TEXTO FORNECIDO:
━━━

Autismo

Como lidar com inseguranças no início da vida adulta

Victor Mendonça e Raquel Romano

Victor e Raquel falam sobre as decisões que tomamos na vida e a importância do autoconhecimento para fazer as melhores escolhas.

Victor Mendonça: A brincadeira envolve criança, adulto e idoso. Mas, à medida que crescemos, nos é cobrada uma postura diferente por sermos adultos. E, às vezes, bate uma insegurança que muitos chamam de reação infantil para um adulto. Isso acontece com qualquer pessoa, mas em nós, autistas, é mais frequente e talvez seja mais comum.

Eu me lembro de um caso que eu e a Raquel discutíamos em que eu tive de assinar um contrato para uma publicação literária e aquele contrato simbolizava muito e eu tive uma ansiedade muito forte, porque eu tinha que assinar logo. Acontece que eu não queria assinar, não queria mandar o documento. Meus sentimentos eram muito contraditórios. Ao mesmo tempo que não queria, eu já queria assinar logo, eu queria enviar o documento. Mas eu com insegurança de fazer isso porque o contrato é uma coisa complexa, uma coisa da vida adulta. E, com a gente conversando sobre isso, eu cheguei a conclusão que foi um ato infantil meu que aflorou, talvez inconscientemente e tudo mais. Então, Raquel, o que a gente pode falar para esse adulto autista que, em muitos casos, sente insegurança que é rotulada como infantilidade e que não é adequada para a faixa etária dele, socialmente falando?

Raquel Romano: Olha, essa questão é bem recorrente, quando se refere a uma tarefa nova, quando uma situação é nova. Imagina o exemplo que você deu de ter que assinar um contrato. Então, você sentiu aquilo como uma responsabilidade na vida, uma responsabilidade que pesou como se você estivesse correndo risco. Então, isso é muito próprio das pessoas responsáveis, das pessoas que têm um estilo de pensamento mais lógico. Mas, o que você acha que está acontecendo com essas pessoas? Elas experimentam aquele sentimento de: “eu não sou mais uma criança”. “Eu mesmo sou o dono dos atos.” Por isso, foi muito simbólica essa insegurança, esse medo que você sentiu, Victor. Ele é legítimo. Assinar um contrato, por mais que você leia, significa que você está se assumindo na vida. Esse “assumir-se” diante dos desafios da vida, gera muito medo, gera muita insegurança. E é por isso que nós precisamos de nos apoiarmos uns nos outros. Quando você dividiu esse medo comigo, a gente refletiu, por que será? A gente refletiu e a gente dissolveu aquele medo, pronto!

━━━

[Entradas de dados]
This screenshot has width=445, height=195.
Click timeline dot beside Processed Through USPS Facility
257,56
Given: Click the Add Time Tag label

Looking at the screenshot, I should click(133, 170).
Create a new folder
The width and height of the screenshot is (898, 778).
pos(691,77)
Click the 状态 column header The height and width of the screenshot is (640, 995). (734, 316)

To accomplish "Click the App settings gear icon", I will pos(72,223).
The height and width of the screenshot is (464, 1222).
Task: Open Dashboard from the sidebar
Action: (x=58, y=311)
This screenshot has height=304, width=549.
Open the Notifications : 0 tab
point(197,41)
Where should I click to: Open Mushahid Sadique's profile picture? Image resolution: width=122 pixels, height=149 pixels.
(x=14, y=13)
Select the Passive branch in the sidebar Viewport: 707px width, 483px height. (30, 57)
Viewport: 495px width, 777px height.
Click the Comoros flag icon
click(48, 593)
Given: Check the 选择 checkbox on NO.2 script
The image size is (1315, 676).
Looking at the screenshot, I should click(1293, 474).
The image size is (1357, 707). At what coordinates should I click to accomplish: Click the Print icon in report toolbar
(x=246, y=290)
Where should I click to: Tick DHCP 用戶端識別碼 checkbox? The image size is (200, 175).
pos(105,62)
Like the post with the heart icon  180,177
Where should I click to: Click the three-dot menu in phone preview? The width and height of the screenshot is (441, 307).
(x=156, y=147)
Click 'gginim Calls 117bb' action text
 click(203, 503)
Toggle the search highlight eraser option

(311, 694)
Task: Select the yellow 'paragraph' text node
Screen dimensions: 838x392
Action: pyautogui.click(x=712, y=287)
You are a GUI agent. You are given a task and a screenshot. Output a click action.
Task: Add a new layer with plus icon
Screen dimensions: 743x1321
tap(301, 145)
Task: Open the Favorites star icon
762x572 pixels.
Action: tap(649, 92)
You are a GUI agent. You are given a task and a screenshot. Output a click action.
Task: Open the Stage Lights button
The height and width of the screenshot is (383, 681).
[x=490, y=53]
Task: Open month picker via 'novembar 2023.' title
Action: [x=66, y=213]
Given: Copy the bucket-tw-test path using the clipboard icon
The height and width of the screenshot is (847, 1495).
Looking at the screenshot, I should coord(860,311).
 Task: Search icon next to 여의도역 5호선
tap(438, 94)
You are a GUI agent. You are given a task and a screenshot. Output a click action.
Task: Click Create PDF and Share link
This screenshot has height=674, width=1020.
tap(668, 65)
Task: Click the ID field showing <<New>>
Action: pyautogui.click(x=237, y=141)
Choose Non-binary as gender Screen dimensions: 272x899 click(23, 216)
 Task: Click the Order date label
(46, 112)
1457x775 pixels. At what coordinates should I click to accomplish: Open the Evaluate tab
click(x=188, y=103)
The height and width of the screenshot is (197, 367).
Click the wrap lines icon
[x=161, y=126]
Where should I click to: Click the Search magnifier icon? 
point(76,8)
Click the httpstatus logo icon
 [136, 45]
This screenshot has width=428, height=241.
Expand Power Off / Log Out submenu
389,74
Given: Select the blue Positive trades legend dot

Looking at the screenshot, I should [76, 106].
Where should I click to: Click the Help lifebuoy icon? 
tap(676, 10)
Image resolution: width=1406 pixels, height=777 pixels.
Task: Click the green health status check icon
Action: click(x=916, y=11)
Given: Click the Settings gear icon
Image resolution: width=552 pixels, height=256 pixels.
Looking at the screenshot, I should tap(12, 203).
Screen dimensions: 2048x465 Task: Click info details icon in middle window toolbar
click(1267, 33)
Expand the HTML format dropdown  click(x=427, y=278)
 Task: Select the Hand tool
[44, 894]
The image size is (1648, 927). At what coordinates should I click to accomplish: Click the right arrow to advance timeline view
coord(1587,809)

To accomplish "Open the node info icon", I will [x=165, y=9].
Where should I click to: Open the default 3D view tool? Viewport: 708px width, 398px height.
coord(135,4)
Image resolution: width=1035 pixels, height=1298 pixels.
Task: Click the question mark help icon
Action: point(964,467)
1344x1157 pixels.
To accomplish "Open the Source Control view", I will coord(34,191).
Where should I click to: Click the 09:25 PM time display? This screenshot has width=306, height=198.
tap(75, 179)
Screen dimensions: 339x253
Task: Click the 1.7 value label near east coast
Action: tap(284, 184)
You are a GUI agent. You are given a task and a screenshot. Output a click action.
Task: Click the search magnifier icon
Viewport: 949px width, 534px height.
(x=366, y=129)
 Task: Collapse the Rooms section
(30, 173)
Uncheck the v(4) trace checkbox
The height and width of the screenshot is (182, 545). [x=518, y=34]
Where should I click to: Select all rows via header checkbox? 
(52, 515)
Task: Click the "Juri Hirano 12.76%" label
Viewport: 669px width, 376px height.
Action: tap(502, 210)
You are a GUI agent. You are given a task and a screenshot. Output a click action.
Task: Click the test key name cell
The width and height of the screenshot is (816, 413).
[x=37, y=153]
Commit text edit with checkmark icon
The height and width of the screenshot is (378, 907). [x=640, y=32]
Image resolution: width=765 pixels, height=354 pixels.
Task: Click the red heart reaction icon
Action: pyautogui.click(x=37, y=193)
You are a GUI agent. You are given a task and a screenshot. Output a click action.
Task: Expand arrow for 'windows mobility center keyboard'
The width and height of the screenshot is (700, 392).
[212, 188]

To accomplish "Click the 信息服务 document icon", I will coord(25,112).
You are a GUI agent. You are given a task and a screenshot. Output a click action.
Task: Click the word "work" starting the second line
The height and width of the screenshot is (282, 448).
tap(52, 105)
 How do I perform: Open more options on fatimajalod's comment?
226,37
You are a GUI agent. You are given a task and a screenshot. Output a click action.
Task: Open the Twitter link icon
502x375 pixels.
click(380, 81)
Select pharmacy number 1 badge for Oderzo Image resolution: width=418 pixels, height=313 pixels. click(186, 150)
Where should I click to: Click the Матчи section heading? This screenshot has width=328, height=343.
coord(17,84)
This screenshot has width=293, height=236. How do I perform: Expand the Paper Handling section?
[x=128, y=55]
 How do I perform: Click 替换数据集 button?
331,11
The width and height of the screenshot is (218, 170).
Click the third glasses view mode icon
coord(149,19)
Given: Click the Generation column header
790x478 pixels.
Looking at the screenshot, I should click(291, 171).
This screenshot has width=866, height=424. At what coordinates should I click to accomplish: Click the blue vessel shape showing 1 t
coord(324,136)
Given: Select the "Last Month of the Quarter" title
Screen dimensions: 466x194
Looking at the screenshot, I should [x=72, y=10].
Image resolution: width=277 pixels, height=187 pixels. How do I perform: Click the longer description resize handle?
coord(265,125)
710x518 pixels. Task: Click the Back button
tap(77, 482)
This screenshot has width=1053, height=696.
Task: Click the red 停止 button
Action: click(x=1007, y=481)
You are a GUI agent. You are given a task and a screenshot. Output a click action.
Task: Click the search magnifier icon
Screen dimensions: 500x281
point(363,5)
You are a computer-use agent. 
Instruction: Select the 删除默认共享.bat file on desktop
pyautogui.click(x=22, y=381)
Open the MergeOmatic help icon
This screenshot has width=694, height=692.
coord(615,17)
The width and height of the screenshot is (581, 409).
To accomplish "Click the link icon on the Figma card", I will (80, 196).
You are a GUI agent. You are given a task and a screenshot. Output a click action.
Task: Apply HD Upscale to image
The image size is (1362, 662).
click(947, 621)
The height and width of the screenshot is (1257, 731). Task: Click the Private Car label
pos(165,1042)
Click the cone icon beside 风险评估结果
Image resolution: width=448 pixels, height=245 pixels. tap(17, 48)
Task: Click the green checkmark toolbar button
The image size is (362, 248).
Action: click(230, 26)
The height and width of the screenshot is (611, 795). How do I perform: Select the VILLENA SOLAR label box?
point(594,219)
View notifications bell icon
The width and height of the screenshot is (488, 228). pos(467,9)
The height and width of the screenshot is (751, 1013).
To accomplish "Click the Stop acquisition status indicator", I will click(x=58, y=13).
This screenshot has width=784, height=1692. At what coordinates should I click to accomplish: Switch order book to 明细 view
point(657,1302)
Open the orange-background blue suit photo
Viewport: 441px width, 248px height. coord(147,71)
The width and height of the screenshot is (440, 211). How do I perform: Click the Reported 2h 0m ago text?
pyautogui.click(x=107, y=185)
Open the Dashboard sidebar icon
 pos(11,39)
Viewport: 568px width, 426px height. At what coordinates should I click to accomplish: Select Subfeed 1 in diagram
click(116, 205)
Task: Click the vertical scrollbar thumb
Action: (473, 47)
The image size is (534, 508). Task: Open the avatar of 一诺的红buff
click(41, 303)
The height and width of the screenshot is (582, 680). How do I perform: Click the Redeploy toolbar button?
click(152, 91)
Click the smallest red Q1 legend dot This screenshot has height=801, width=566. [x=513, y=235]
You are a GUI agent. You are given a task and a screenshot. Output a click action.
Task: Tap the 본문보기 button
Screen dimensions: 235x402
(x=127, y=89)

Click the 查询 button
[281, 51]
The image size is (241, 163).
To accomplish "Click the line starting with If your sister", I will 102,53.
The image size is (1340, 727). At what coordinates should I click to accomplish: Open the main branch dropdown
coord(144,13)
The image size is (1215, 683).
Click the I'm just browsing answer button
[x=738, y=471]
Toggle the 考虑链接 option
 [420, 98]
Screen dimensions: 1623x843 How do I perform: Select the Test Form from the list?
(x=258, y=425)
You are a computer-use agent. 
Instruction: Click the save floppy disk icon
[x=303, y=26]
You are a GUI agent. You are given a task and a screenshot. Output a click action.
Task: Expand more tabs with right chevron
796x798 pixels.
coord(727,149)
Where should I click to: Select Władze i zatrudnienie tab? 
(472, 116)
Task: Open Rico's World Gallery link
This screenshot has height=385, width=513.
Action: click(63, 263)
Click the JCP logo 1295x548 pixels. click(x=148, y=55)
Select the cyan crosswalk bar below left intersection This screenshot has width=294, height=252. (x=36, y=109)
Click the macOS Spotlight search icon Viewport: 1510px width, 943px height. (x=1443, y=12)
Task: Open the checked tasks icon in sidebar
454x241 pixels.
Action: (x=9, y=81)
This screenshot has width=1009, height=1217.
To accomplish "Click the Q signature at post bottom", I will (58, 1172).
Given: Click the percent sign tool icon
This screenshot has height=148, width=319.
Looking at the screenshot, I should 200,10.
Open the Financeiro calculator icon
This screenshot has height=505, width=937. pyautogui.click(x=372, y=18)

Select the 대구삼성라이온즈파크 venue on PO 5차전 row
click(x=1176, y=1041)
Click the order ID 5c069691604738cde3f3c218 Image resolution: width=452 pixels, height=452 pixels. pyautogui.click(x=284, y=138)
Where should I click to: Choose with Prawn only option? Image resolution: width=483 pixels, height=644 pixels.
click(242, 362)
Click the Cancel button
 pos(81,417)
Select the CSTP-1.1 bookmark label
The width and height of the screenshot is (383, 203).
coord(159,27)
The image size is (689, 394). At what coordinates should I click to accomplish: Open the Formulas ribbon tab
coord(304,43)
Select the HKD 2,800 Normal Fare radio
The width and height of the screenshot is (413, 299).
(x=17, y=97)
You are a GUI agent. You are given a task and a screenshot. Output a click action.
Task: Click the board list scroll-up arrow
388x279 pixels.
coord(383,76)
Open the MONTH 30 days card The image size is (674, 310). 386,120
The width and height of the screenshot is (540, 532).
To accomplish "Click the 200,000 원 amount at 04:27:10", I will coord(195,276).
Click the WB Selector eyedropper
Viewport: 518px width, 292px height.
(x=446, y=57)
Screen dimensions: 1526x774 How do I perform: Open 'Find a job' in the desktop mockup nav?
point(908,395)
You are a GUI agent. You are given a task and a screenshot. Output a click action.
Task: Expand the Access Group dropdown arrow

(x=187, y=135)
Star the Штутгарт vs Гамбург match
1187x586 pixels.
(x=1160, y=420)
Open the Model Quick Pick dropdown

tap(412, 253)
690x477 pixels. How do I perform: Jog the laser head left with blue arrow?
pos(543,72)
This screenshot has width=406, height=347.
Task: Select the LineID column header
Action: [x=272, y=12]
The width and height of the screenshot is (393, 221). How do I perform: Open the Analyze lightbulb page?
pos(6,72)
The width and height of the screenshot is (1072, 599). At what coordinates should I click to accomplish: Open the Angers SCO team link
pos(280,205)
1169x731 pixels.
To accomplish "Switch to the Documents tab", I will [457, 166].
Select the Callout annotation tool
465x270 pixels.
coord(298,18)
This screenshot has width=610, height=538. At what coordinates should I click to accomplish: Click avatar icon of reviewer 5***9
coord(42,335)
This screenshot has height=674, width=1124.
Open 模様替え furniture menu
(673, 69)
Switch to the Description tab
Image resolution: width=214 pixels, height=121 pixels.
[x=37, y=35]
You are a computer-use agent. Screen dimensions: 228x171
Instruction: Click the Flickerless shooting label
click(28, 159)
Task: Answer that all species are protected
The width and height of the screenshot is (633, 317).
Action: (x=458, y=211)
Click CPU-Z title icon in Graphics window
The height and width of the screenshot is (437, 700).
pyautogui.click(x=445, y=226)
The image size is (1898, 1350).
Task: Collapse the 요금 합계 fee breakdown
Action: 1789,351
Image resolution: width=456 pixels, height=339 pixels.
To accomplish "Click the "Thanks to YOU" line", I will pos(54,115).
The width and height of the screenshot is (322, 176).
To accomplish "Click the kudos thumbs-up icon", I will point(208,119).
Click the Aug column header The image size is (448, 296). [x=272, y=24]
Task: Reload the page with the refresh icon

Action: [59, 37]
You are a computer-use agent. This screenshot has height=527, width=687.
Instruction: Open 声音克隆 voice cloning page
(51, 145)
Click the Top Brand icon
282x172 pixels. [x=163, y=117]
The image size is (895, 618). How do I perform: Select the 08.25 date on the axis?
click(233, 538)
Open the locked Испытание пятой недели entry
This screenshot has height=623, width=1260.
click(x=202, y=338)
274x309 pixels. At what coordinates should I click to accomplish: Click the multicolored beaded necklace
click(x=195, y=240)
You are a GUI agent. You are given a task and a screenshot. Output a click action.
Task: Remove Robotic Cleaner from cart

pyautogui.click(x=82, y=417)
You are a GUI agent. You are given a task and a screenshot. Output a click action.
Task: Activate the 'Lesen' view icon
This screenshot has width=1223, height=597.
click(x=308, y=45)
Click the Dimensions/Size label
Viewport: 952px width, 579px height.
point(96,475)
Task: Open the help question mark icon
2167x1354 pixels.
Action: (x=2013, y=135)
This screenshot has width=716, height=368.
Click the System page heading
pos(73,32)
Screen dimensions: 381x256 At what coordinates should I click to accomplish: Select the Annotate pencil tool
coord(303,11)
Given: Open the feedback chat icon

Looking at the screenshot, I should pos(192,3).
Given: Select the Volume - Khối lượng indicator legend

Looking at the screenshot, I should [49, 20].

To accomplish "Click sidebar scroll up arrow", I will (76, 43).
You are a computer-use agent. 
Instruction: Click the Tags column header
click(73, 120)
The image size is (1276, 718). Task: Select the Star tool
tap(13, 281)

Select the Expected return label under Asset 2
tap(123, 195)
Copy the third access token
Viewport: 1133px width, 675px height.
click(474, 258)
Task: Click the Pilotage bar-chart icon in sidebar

━━━

LISTA DE TAREFAS:
**1)** Repita, do texto sobre insegurança na vida adulta, o trecho que vai de "Eu me lembro" até "dele, socialmente falando?".
**2)** Por favor, dê sequência ao texto sobre insegurança na vida adulta a partir da última frase apresentada.

RESPOSTAS FINAIS:
**1)**
Eu me lembro de um caso que eu e a Raquel discutíamos em que eu tive de assinar um contrato para uma publicação literária e aquele contrato simbolizava muito e eu tive uma ansiedade muito forte, porque eu tinha que assinar logo. Acontece que eu não queria assinar, não queria mandar o documento. Meus sentimentos eram muito contraditórios. Ao mesmo tempo que não queria, eu já queria assinar logo, eu queria enviar o documento. Mas eu com insegurança de fazer isso porque o contrato é uma coisa complexa, uma coisa da vida adulta. E, com a gente conversando sobre isso, eu cheguei a conclusão que foi um ato infantil meu que aflorou, talvez inconscientemente e tudo mais. Então, Raquel, o que a gente pode falar para esse adulto autista que, em muitos casos, sente insegurança que é rotulada como infantilidade e que não é adequada para a faixa etária dele, socialmente falando?

**2)**
Viver é desenhar sem borracha”, dizia Millôr Fernandes, muito sabiamente.

A vida nos apresenta cada dia um desafio e tudo vale, não tem como você apagar e falar: “Isso não valeu.Vou passar para a frente para sermos perfeitos”. Nunca seremos perfeitos. E a insegurança é um processo natural. Se você reconhece, que bom. Essa atitude se chama autoconhecimento que é você reconhecer o sentimento que teve. Então, se você está diante de uma responsabilidade nova, que faz você tremer, enfrente, se perceba: “o que me faz ficar com medo? Por que que eu estou com medo?” Aí você vai perceber logo que esse medo, que vem com uma situação nova é natural pois você não é mais uma criança. Você pensa: “sou um adulto e vou ser dono dos meus próprios atos, dono dos meus próprios passos”. E aí, você passa a ver que isso não é um peso, essa responsabilidade é, na verdade, uma oportunidade para o seu crescimento. Claro que sempre contando com o apoio de alguém, dialogando, porque o autoconhecimento depende disso.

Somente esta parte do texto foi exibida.